5 May 2020 chidakasha.co.uk Comments 0 Comment

We’ve got to learn to talk with each other in order to create a new narrative.We have to see ourselves and each other in quite a different way. We have to deliberately reach out to each other even though this may be scary.


I posted this cartoon and reflection on my own page earlier today.

The Borg that I refer to (for the sake of non-trekkies) are presented in ‘Star Trek: The Next Generation’ as a spacefaring ‘collective’ that assimilate species and cultures across the galaxy. They are a metaphor for the submergence of individuality and diversity in a conformist totalitarianism that, depending on political preference, can be projected as a ‘1984’ style communism or a ‘Brave New World’ style corporatism.


The subversion of the will and consciousness of the many to the will and consciousness of the powerful few is a millenias old motif of human societies and is not, of course, peculiar to our present time.

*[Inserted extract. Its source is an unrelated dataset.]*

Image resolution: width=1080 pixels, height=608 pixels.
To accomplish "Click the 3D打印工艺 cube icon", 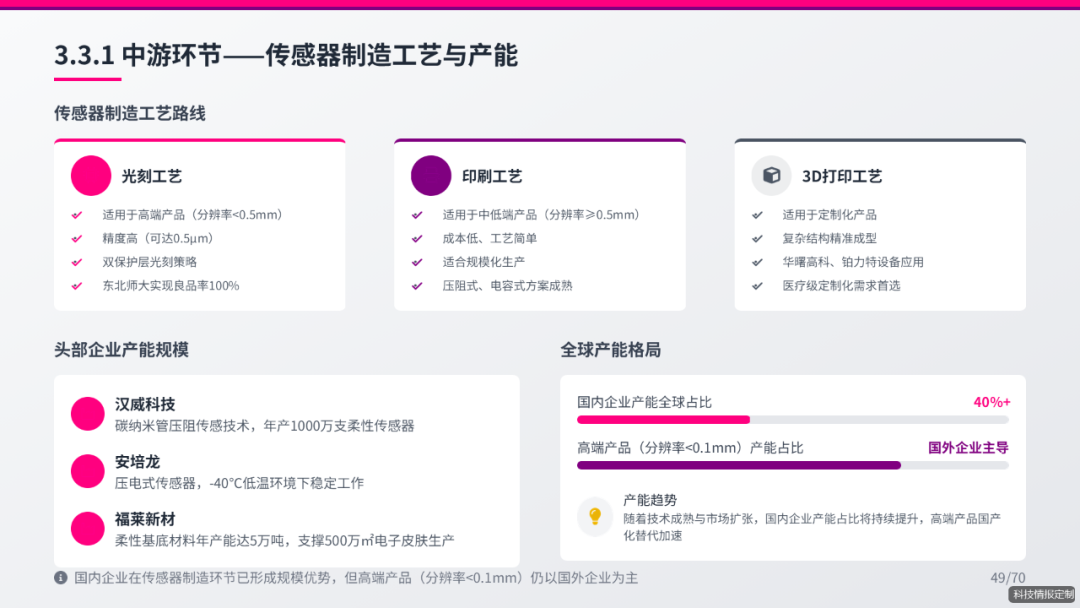I will point(770,175).
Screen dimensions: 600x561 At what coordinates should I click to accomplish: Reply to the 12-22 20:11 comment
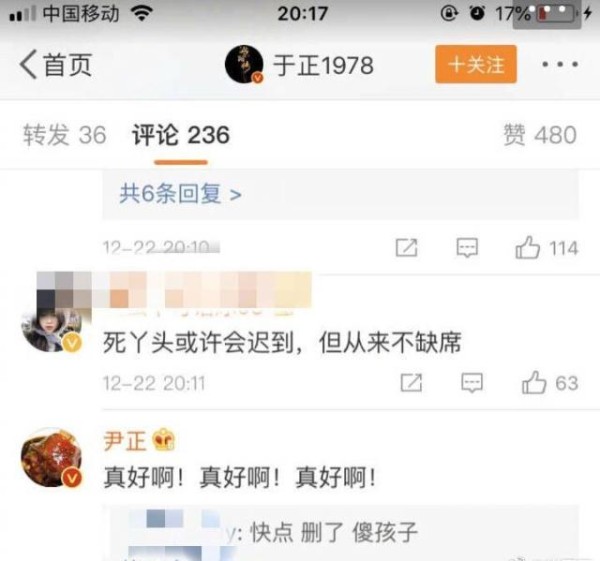(472, 383)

This subversion of the individual and collective will has been resisted by libertarian, communalist and humanist ideologies that are premised on values of individual dignity and universal equality.
What the Borg symbolise is the use of overwhelming technological capability to finally crush any will or set of values that contradicts those of the established power structures. The present danger is that the emerging totalitarian surveillance state in nationalist or globalist form will, if we are not vigilant, ‘Borgify’ us.

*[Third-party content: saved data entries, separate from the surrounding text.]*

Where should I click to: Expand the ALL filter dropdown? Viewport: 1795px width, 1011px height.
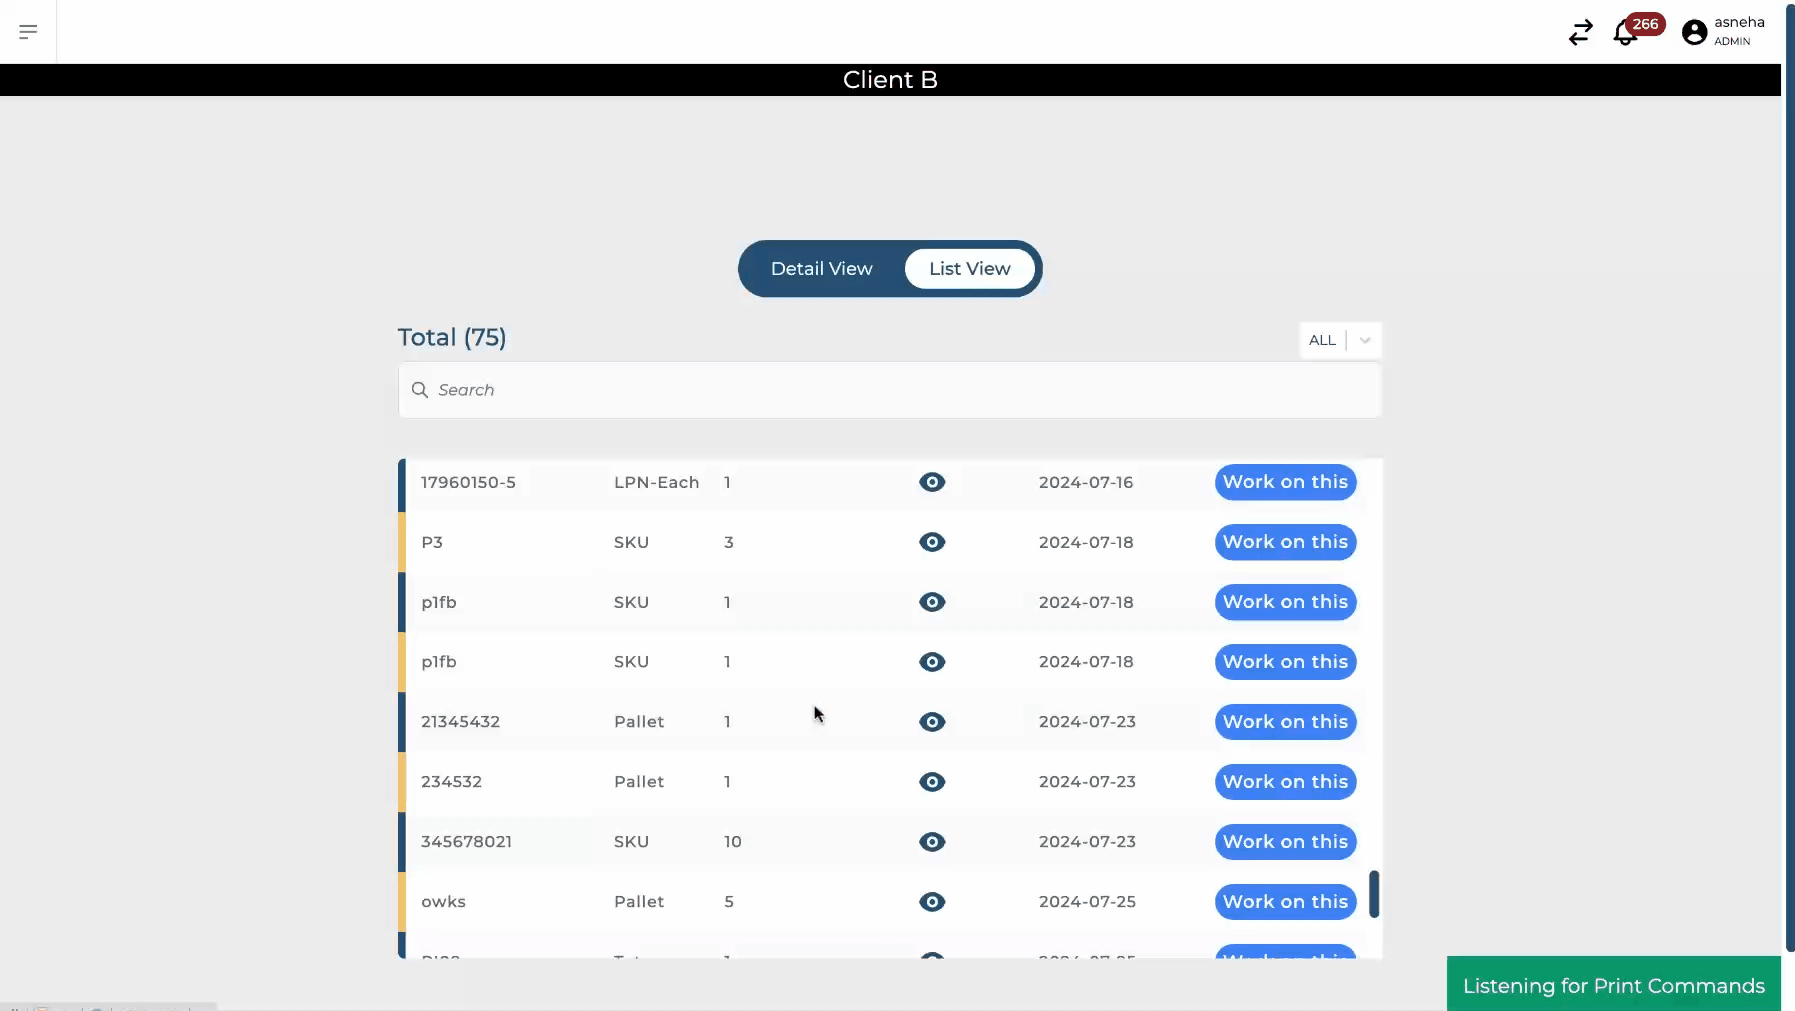click(x=1323, y=340)
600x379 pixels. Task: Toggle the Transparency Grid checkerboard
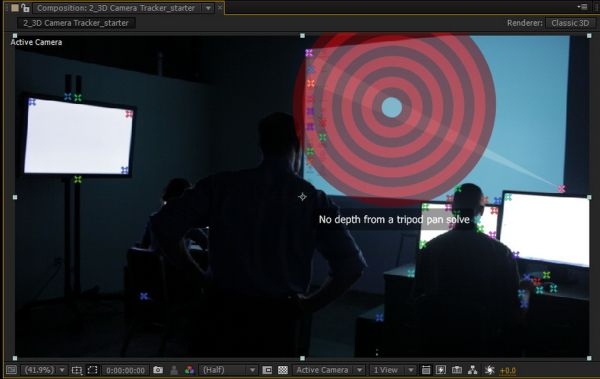283,370
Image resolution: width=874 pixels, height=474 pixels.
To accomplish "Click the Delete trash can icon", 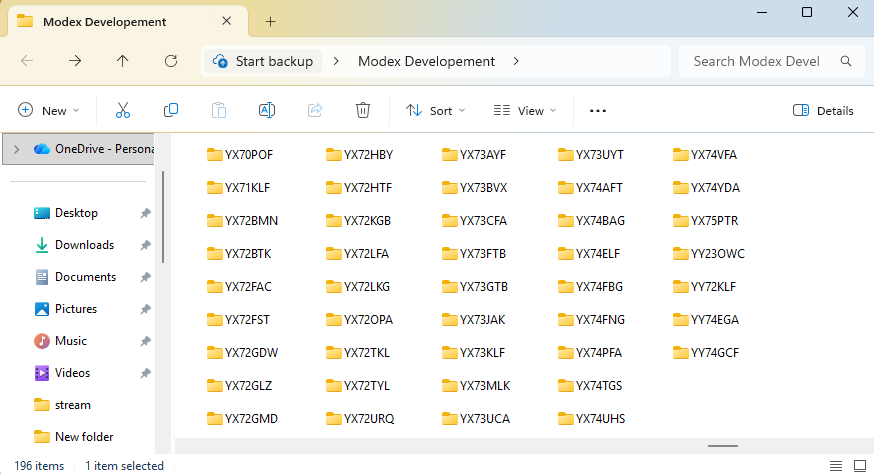I will point(363,110).
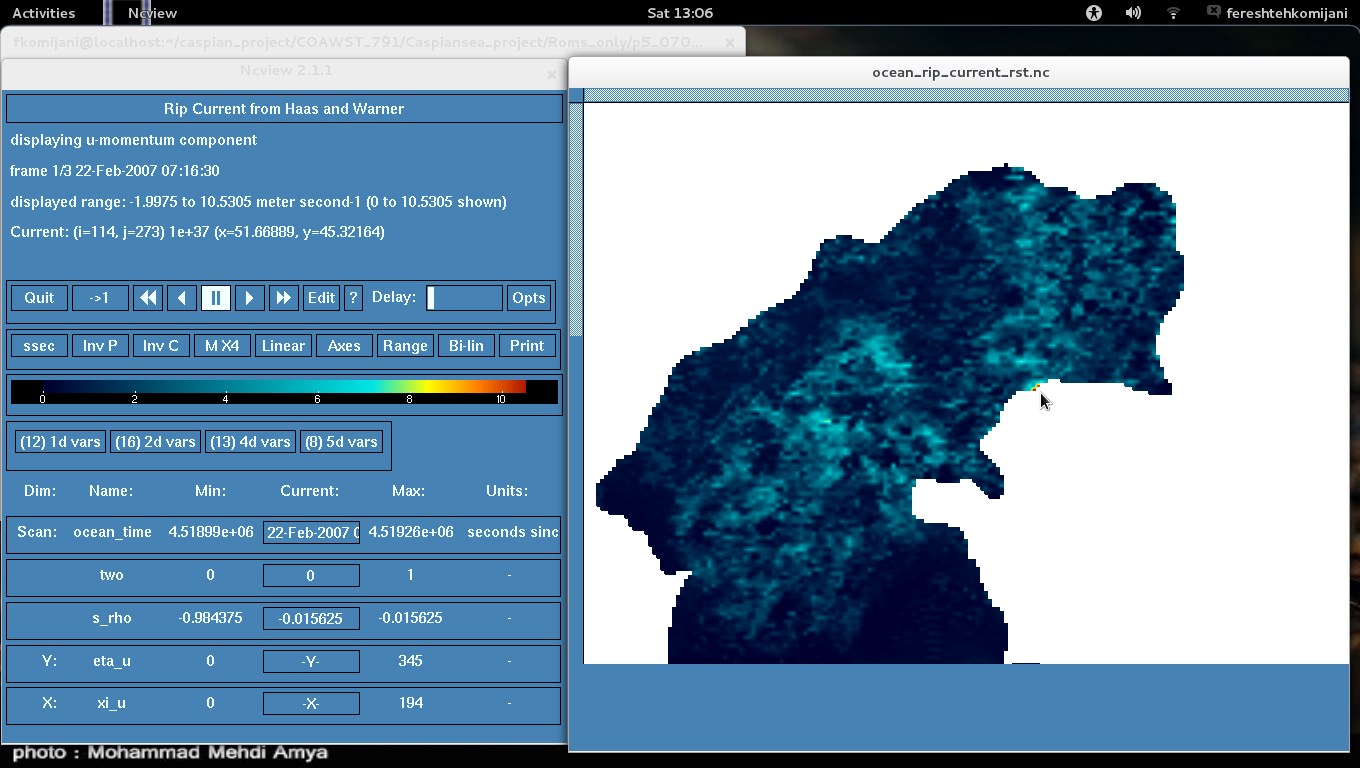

This vision of us becoming ‘the Borg’ competes with another (more fragile) vision that I like to call ‘Homo Gestalt’ after Theodore Sturgeon’s classic sci-fi novel ‘More than Human’. The thought here (my thought not Sturgeon’s – he was envisioning something more telepathic than telematic) is that emergent communication technologies, rather than being instrumental in controlling us can be instrumental in our emergence as a cooperative species, a ‘noosphere civilisation’ whose motif is collective consciousness rather than coerced consciousness.
Homo Gestalt will not sacrifice her individuality; the nature of that individuality changes organically by becoming part of the Gestalt but the Gestalt (that totality that is more than the sum of its parts) also changes organically to accomodate and reflect the diversity and individual presence of all its parts.

Our talking with each other is the beginning of the creation of the new narrative. Doing this extends us as human beings. We have to face and overcome many fears and prejudices in order to face and accept each other as the equals that we are. In doing this we will become powerful; in turning to each other we will root our own power in the power of community. Marianne Williamson wrote something that expresses this very well – even though I would use different words:
“Our deepest fear is not that we are inadequate. Our deepest fear is that we are powerful beyond measure. It is our light, not our darkness that most frightens us. We ask ourselves, ‘Who am I to be brilliant, gorgeous, talented, fabulous?’ Actually, who are you not to be? You are a child of God. Your playing small does not serve the world. There is nothing enlightened about shrinking so that other people won’t feel insecure around you. We are all meant to shine, as children do. We were born to make manifest the glory of God that is within us. It’s not just in some of us; it’s in everyone. And as we let our own light shine, we unconsciously give other people permission to do the same. As we are liberated from our own fear, our presence automatically liberates others.”

― Marianne Williamson, A Return to Love: Reflections on the Principles of “A Course in Miracles”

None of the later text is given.